▶ [Given information]:
---

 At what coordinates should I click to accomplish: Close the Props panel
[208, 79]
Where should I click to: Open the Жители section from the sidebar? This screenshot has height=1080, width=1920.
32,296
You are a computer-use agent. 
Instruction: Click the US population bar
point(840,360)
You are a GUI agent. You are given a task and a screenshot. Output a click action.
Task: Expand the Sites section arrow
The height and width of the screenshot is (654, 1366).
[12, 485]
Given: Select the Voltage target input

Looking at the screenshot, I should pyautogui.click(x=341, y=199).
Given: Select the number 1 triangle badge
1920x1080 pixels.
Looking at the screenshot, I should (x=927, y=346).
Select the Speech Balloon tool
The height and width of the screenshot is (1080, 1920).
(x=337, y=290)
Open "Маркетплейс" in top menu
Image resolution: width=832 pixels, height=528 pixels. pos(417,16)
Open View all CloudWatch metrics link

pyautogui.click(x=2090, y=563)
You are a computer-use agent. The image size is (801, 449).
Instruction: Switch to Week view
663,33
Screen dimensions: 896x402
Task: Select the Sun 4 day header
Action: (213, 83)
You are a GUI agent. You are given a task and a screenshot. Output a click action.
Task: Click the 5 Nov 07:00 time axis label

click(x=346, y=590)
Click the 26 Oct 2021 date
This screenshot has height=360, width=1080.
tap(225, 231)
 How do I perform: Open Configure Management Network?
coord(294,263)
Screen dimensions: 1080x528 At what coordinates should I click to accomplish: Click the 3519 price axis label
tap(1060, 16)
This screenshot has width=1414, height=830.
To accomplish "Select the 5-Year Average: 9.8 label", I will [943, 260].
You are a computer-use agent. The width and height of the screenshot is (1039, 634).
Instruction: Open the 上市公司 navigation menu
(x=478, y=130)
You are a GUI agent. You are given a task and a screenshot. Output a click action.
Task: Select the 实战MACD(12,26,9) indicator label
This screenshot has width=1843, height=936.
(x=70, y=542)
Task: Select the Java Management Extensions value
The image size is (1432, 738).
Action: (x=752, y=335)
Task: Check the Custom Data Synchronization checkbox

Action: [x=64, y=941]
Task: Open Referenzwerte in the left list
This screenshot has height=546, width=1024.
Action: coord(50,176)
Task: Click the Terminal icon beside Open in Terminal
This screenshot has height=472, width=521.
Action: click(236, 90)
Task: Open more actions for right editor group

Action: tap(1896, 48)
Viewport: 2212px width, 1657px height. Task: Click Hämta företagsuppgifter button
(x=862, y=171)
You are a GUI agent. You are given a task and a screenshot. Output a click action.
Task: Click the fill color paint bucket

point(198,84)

---

▶ [Written task]: Copy out the material word for word, from the line with "Viewport: 2212px width, 1657px" up to and including the last line of the material.

▶ [Written reply]:
Viewport: 2212px width, 1657px height. Task: Click Hämta företagsuppgifter button
(x=862, y=171)
You are a GUI agent. You are given a task and a screenshot. Output a click action.
Task: Click the fill color paint bucket

point(198,84)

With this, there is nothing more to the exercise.